Researchers at the Soft Matter Laboratory of the Jozef Stefan Institute (Ljubljana, Slovenia) have published details of a new type of self-assembling 3D microlaser, which they believe could find applications in electronic gadgets by being small, precise, and inexpensive to produce. Describing the device to Optics Express, an open-access journal published by the Optical Society (OSA), Slovenian scientists Matjaz Humar and Igor Muševiè call their creation the world's first practical three-dimensional laser - a microdroplet 3D laser system in which laser light shines in all directions from dye molecules lodged within spherical droplets of helical molecules, which are dispersed in a liquid solution.
'This is the first practical 3D laser ever produced,' says Muševiè, who expects that the microdroplet lasers, which can be made by the millions in seconds, will be used in making arrays of coherent light emitters. These, he says, will be handy for a variety of imaging purposes, such as internal-source holography. Here a 3D laser would be embedded inside the object, which is to be imaged; light coming directly from the source interferes with the light scattered by the surroundings. A 3D image of the object can then be reconstructed from the interference pattern.

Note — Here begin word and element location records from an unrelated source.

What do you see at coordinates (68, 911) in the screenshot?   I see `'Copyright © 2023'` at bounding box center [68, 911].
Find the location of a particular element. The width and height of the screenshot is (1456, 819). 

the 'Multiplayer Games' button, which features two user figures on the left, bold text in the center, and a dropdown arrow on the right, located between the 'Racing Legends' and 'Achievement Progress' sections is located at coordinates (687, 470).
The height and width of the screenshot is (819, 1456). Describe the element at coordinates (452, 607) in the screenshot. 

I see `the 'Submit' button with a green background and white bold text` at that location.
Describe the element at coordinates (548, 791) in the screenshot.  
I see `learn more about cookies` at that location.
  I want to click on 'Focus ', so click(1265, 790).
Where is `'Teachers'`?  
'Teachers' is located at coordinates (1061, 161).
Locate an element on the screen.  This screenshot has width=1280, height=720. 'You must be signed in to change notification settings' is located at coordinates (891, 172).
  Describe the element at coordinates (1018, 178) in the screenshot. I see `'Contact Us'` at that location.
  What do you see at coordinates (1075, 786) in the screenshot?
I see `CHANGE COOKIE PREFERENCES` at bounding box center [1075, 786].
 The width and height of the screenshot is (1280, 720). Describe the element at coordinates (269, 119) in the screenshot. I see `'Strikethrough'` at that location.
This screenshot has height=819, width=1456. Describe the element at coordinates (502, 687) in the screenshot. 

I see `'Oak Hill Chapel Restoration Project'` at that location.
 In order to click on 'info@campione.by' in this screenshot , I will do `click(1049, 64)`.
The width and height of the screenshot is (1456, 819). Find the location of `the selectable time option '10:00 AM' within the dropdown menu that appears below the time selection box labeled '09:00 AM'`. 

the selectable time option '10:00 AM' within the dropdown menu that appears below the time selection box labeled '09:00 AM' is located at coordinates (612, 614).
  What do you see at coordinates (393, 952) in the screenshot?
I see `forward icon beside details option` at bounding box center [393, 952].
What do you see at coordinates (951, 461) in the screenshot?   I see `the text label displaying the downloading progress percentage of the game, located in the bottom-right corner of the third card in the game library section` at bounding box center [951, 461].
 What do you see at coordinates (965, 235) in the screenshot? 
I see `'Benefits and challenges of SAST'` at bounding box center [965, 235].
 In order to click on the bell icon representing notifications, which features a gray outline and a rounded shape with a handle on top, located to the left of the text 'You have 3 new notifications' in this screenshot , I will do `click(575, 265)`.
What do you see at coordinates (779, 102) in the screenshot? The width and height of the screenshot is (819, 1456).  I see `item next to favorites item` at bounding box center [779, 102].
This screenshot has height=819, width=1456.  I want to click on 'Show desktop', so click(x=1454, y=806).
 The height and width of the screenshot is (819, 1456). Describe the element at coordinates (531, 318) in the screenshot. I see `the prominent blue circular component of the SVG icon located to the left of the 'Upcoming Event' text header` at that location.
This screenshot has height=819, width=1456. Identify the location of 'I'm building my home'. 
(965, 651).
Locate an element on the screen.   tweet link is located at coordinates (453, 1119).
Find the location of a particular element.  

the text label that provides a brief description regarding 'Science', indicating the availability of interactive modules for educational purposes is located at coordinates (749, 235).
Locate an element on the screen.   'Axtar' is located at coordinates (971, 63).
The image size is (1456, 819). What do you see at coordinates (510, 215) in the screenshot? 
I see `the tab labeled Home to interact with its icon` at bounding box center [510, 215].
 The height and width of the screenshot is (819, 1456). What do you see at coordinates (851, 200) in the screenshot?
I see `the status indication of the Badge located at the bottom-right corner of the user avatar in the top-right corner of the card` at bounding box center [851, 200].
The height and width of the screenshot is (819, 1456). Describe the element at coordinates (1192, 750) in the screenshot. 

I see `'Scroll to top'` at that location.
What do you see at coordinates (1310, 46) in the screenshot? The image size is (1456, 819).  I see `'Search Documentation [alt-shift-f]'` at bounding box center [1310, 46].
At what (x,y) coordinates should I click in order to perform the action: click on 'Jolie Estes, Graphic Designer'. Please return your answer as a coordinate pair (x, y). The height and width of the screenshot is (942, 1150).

The helical molecules are cholesteric liquid crystals, related to the molecules that form the backbone of liquid crystal displays. The cholesteric molecules don’t mix well with the surrounding polymer liquid, and this incompatibility sets up a curious condition; the refractive index of the cholesteric liquid crystal varies periodically outwards through the body of the 15µm-sized droplet. The researchers say the droplet can be thought of like an onion, with the each layer corresponding to a material with a different refractive index.
Most lasers possess two important ingredients: an active medium in which energy can be turned into light and amplified, and some resonant enclosure in which the developing coherent light can build up to a potent beam emerging as laser light. In the case of the microdroplet laser, the active medium consists of the fluorescent fluorescent dye molecules nestled in the liquid crystals. The resonant enclosure consists not of the usual longitudinal shaped mirrored cavity, but of the nested sequence of 'onion-layer' regions of changing index of refraction.
The developers add that two additional features make this laser design useful: First, the laser components are self-assembled. Instead of an expensive fabrication process, the various components of the laser arrange themselves spontaneously by virtue of the their chemistry. Secondly, the laser can be tuned; by changing the pitch of the helical molecules (analogous to the angle of a corkscrew's thread) the wavelength of the resulting light can be altered.
'Scientists have been trying to make these lasers from solid state materials, but you can imagine how difficult it is to make hundreds of alternating shells of optical materials, which should be very uniform,' said Muševiè. 'The beauty of our approach is that such a 3D onion droplet is self-assembled in a fraction of a second.' To tune the laser, they add, one need not replace the droplets; their optical properties can be changed by modifying the temperature. Tuning might even be accomplished by applying an electrical field to the drops.